Internal polling conducted by the ALP has found that voters in marginal seats are more likely to vote for Labor following Kevin Rudd’s controversial policy announcement about the processing and resettlement of asylum seekers. Buoyed by such polling, Mr Rudd called a press conference yesterday afternoon to outline his plans to reform Australian hospitals and healthcare.
The Prime Minister was joined by the Minister for Health, Tanya Plibersek, to announce that people who choose to walk or drive to hospital emergency departments will be denied medical assistance on arrival. “For too long people have put their lives at risk by refusing to wait for an ambulance and driving to emergency departments themselves,” Mr Rudd said. Ms Plibersek indicated that the government’s new policy would commence immediately.
Three hours after the policy was implemented Mildred Tomlinson, a senior citizen from Sydney’s outer suburbs, phoned emergency services to request an ambulance because of an irregular heartbeat. Upon being told that the wait for an ambulance could be anywhere between three and five hours Ms Tomlinson, who believed she was going to die, asked her neighbour to drive her to the hospital. When Ms Tomlinson arrived at the emergency department she was refused entry by police. She remains in a critical condition.
When questioned by the media Ms Plibersek said that she felt “conflicted” by Ms Tomlinson’s circumstances but was confident “that process has to be followed”. Bill Shorten, appearing on the ABC’s Q&A programme, stated that he made “no apologies for preventing people who have access to a car jumping the queue”. Leading medical professions have condemned Mr Shorten’s comments claiming that people cannot be expected to stay at home and die waiting for an ambulance to arrive. “What would you do if your child needed medical attention and you were told that you had to wait hours for an ambulance to arrive?
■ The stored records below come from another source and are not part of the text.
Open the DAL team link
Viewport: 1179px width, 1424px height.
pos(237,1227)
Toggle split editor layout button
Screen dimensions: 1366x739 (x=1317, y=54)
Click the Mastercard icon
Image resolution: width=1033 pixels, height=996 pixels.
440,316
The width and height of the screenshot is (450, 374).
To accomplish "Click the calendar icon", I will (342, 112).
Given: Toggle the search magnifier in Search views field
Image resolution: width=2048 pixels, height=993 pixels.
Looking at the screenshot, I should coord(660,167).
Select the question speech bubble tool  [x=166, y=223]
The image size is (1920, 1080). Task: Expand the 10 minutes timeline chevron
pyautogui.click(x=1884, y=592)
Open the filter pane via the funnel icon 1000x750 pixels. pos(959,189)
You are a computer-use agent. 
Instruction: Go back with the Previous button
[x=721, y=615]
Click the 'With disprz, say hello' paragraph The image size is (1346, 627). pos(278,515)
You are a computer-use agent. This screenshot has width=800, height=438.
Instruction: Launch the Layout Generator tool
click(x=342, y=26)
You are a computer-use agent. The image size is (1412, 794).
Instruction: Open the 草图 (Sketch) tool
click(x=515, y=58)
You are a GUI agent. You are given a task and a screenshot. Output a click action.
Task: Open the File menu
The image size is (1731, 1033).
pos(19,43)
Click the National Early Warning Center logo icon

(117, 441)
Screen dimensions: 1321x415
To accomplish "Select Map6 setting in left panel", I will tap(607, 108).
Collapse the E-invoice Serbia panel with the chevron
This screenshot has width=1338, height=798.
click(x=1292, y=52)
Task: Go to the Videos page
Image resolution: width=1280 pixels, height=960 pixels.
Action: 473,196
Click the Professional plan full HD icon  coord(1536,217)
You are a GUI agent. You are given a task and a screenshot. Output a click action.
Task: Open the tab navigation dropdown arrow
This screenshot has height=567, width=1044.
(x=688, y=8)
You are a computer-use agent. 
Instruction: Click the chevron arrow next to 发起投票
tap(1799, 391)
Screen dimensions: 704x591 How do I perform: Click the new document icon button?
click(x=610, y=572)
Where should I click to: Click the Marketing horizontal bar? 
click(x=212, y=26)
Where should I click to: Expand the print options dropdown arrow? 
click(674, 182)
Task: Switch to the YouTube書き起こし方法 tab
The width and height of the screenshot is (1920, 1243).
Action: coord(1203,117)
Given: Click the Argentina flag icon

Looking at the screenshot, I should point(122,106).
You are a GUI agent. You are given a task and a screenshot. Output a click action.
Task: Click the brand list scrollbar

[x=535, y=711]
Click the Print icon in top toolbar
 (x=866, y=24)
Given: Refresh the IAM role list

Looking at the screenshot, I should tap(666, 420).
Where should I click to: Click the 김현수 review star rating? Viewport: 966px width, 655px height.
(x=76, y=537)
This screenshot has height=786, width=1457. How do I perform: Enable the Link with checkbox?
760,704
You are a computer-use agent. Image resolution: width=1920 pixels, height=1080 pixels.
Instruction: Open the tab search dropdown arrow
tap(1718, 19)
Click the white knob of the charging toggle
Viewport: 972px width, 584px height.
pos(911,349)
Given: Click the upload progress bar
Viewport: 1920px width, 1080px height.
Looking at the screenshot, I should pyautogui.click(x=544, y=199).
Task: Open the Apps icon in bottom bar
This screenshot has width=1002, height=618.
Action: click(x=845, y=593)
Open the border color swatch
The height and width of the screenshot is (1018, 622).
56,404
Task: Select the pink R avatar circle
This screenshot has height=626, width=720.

Wouldn’t you do everything you could to prevent them from dying?” said one professional.
The Department of Health has begun an intensive advertising campaign aimed at deterring people from arriving at hospitals in cars. One video featured on the department’s website, entitled ‘Queue Jumpers’, reveals footage of children with cancer crying when they discover that they are not permitted to enter the hospital.
The Opposition Leader, Tony Abbott, praised the government’s decision for its “lack of humanity” but claimed that the Coalition “would be even tougher, even harsher, even more cruel”. When asked specifically about Ms Tomlinson’s situation Mr Abbott claimed that “shit happens”.